The study included 118 pediatric tonsillitis patients and 50 healthy controls. Thirty isolated S. aureus and S. pyogenes were tested for biofilm forming capability (BFC) and hematological parameters were assessed before tonsillectomy. Nine tonsil samples were evaluated using hematoxylin and eosin (H&E) stain to investigate the histopathological alterations. Immunohistochemistry (IHC) staining was carried out for detecting dendritic cells (CD1a), neutrophils (CD15), macrophages (CD68), helper T cells (CD4), and cytotoxic T cells (CD8). Additionally, Enzyme-Linked Immunosorbent Assay (ELISA) determined levels of serum TLR2, and TLR2 Arg753Gln polymorphism were detected via Amplification Refractory Mutation System–Polymerase Chain Reaction (ARMS-PCR).
According to this research, both S. aureus and S. pyogenes had the ability to form biofilms with different capacities. 72% of the S. aureus isolates showed a moderate BFC compared to 23% strong and 5% with weak ability, while 50% of S. pyogenes showed strong BFC compared to 37% moderate and 13% with weak ability. Hematological parameters showed a significant increase in total white blood cell (WBC) count in tonsillitis patients infected with those bacteria and these bacteria cause hyperplasia and increase in the thickness of tonsillar septa with massive deposition of collagen fibers and hypertrophy of tonsillar follicles was observed with diffuse infiltration of lymphocytes and macrophages.

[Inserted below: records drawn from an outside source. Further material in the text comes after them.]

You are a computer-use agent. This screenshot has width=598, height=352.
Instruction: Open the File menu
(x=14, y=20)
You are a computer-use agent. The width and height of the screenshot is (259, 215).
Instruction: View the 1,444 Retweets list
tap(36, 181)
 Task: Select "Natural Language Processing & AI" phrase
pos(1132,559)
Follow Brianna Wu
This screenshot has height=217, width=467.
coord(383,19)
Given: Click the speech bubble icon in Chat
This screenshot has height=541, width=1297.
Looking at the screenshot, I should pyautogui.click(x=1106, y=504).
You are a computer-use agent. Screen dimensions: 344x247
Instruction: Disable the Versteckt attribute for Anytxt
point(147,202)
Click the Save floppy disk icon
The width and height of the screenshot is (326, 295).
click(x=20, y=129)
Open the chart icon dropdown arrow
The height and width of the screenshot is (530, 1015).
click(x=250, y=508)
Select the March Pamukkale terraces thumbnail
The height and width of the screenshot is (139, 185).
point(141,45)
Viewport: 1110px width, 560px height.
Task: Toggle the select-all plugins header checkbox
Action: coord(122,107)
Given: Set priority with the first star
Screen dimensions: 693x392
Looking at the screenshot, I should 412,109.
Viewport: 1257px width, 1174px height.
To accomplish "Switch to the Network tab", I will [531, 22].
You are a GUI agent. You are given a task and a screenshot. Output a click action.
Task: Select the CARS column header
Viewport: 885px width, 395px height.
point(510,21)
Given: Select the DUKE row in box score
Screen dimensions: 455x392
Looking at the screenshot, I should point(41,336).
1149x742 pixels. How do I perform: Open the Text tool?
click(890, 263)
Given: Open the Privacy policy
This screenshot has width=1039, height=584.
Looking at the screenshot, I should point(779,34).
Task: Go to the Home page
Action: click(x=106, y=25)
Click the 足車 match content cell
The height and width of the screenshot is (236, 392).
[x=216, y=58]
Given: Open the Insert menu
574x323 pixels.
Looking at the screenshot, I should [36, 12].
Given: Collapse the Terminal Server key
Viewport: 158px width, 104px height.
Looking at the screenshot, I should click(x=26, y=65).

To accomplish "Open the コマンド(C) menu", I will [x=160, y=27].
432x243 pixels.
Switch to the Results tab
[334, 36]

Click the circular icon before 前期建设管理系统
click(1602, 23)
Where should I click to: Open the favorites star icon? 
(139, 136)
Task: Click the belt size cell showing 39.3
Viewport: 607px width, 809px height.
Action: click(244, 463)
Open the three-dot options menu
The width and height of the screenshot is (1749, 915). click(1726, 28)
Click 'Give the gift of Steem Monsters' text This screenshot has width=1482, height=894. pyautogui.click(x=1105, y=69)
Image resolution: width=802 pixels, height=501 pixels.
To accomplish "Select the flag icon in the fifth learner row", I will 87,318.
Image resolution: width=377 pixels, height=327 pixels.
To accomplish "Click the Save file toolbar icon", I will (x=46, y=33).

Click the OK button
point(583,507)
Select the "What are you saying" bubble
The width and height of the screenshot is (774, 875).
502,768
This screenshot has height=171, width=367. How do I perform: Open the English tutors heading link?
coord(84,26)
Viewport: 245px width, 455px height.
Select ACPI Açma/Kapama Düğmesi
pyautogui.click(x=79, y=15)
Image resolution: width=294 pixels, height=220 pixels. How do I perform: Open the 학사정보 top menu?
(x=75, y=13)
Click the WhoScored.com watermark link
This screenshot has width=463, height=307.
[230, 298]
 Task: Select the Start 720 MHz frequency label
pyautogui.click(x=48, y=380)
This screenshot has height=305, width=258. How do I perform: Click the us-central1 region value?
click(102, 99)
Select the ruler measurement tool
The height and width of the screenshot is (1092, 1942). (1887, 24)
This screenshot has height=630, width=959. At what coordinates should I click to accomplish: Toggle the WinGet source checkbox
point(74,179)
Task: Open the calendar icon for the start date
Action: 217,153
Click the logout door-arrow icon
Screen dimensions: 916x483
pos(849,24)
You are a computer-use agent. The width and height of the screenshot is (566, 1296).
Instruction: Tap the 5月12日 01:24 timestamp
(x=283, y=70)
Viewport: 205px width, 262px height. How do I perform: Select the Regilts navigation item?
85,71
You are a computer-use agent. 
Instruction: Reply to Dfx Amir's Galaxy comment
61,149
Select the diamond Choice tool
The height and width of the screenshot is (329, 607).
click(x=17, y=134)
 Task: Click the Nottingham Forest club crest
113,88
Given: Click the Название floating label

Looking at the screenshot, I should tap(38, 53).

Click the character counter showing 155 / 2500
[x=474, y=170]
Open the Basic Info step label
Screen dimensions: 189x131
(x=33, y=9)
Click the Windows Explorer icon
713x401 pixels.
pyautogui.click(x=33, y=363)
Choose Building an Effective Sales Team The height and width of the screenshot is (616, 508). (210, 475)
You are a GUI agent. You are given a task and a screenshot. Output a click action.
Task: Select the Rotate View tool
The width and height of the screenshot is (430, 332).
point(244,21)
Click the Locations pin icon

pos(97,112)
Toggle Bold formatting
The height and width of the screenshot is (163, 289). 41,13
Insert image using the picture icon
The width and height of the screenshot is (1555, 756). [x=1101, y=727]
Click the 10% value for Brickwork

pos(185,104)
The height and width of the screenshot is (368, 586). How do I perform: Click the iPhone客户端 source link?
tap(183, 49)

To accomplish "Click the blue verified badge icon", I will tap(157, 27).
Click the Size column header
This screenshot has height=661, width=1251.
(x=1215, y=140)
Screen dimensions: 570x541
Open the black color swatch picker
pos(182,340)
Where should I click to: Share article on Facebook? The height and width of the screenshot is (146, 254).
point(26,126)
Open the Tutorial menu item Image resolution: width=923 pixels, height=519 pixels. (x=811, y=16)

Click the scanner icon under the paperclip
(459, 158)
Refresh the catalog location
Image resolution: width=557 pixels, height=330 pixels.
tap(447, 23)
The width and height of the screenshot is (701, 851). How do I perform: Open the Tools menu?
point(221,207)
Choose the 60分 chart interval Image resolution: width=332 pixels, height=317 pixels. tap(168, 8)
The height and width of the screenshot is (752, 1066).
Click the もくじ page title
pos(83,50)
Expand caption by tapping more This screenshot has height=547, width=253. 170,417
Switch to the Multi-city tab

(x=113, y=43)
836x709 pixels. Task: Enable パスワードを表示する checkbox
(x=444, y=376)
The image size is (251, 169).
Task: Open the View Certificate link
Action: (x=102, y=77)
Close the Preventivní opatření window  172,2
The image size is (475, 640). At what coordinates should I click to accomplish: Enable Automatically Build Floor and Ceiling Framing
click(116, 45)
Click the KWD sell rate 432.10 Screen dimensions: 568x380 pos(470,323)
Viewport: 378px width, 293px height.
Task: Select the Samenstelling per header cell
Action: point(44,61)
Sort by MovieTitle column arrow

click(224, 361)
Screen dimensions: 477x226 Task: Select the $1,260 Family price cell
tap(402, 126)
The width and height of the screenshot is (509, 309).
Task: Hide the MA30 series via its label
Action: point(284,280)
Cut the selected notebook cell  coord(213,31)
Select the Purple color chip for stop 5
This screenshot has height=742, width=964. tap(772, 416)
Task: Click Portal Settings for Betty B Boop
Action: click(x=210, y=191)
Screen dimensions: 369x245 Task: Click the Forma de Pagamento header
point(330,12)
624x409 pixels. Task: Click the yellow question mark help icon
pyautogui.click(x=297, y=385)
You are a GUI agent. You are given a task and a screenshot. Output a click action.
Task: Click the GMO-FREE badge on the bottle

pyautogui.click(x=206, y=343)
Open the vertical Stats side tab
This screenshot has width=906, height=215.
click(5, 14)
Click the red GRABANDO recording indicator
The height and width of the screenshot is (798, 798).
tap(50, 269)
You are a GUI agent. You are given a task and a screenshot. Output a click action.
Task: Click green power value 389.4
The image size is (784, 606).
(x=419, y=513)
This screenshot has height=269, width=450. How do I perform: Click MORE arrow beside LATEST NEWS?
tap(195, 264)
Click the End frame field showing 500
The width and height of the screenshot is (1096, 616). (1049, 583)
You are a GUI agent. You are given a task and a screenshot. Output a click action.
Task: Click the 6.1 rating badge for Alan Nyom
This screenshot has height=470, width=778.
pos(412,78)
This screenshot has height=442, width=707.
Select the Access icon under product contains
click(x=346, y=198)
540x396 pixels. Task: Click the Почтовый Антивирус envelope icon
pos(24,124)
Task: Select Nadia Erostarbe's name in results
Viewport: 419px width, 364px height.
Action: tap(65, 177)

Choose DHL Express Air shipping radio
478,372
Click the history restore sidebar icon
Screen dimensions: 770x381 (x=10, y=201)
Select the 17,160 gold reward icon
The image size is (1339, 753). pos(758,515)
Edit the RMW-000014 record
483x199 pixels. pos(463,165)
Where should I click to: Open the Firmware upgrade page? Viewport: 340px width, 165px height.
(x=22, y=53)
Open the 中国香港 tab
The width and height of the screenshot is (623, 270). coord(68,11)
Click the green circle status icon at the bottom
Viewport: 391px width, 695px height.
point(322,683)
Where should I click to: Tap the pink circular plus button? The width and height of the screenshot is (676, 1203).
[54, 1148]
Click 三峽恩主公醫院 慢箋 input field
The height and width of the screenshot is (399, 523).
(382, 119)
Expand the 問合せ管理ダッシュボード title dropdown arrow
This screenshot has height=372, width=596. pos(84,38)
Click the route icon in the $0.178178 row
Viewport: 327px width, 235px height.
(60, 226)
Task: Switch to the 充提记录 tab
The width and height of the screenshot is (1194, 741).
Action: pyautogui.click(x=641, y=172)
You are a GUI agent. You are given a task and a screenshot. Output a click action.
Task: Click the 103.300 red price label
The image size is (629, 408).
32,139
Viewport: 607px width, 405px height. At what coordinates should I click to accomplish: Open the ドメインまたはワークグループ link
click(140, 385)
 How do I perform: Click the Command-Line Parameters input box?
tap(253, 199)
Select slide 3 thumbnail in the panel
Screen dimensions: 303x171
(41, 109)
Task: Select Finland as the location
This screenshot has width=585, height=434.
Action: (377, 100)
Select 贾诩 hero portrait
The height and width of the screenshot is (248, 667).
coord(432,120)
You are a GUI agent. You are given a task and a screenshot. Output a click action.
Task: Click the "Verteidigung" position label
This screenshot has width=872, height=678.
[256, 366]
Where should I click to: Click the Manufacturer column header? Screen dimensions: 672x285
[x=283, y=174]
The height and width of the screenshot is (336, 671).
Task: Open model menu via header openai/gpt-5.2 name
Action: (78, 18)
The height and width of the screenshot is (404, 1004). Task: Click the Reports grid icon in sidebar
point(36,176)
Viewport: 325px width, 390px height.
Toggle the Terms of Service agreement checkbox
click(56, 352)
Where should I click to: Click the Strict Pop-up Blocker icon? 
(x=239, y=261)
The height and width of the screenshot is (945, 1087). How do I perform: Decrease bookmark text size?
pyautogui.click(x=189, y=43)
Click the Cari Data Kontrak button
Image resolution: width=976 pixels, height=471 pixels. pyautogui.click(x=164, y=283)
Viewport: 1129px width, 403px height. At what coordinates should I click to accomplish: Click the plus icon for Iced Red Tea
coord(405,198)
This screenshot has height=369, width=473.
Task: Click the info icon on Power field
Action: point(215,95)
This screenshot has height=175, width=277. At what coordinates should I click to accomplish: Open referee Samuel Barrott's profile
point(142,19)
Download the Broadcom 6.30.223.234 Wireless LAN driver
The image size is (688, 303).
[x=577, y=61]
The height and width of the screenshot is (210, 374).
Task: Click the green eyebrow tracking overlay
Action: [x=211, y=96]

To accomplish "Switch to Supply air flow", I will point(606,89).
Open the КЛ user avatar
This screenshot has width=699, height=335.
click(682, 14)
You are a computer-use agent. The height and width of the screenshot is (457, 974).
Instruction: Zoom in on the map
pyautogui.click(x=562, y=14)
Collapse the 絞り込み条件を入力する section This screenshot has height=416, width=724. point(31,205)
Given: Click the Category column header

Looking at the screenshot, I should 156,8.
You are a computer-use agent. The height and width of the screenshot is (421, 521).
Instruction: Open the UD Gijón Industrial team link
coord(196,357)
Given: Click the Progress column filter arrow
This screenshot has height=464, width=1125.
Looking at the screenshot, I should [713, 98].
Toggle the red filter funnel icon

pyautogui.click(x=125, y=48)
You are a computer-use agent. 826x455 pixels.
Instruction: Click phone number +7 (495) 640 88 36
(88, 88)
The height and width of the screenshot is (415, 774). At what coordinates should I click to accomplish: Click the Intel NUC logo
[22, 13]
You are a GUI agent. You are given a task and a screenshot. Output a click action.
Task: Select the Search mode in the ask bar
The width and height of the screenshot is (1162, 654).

The effect of biofilms on immune cells CD1a and CD15 showed weak positive staining, while CD68, CD4, and CD8 showed positive to strong positive staining. Additionally, the effect of BFC led to non-significantly increase sTLR2 in S. aureus group (p1=0.6996) while decrease in S. pyogenes group (p2>0.9999) whereas significantly increased in tonsillitis children infected with mixed bacteria (P3=0.0018). Moreover, the Co-dominant GA genotype and the dominant model GA + AA of TLR2 Arg753Gln polymorphism was significantly elevated in 78% and 84% of tonsillitis patients comparing to control group (46%) (OR = 5.72, 95% CI: 2.30–14.2, P < 0.0001) and (OR = 6.38, P < 0.0001).
This study confirmed the association between BFC of S. aureus and S. pyogenes and the persistent nature of the infection, which decreases phagocytosis and the antigen processing and presenting by both neutrophils and dendritic cells. Interestingly, BFC led to increase sTLR2 levels in tonsillitis patients significantly in mixed bacterial group and thus they might be useful as a diagnostic tool for tonsillitis in children. Additionally, the GA genotype of TLR2 Arg753Gln had a significant association with the development of tonsillitis and may serves as a prognostic predictor for tonsillitis risk among children.